What you will do: Write out every line from the one containing "Given: Focus the ETH amount input field" down to the one containing "Looking at the", both included, and copy them without any change. Leave the pictures out of your answer.

Task input:
########

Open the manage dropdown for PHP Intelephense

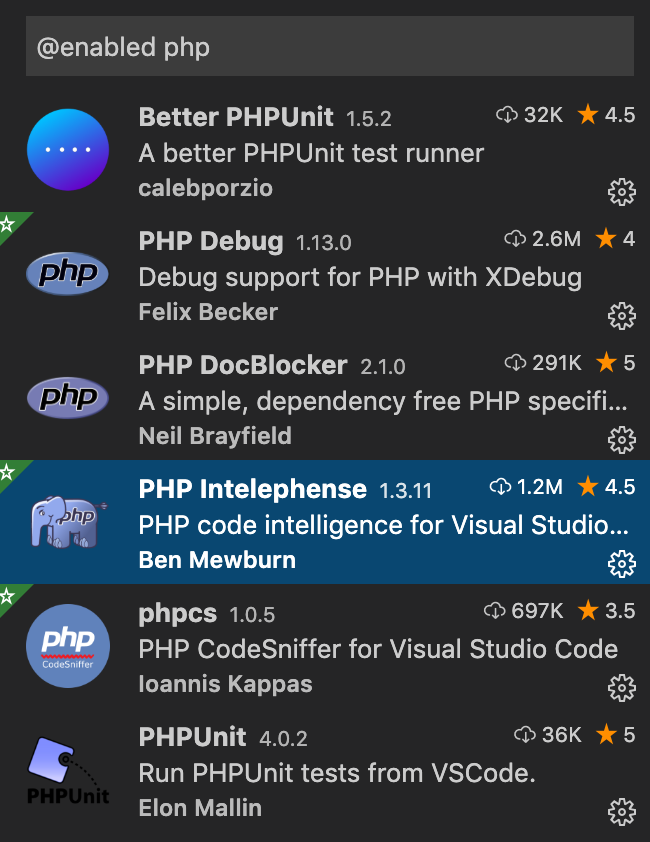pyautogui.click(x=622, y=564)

########

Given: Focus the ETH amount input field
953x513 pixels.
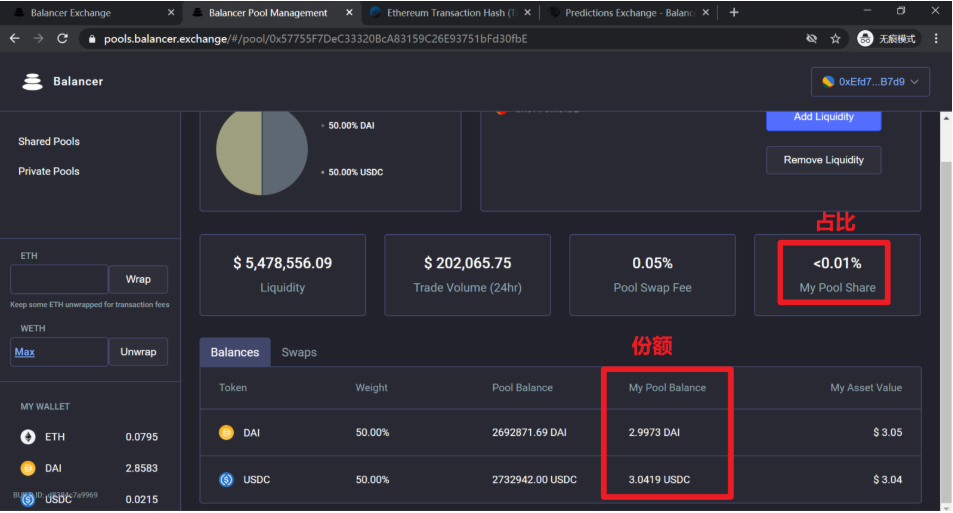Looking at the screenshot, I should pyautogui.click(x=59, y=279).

########

Full solution:
Given: Focus the ETH amount input field
953x513 pixels.
Looking at the screenshot, I should pyautogui.click(x=59, y=279).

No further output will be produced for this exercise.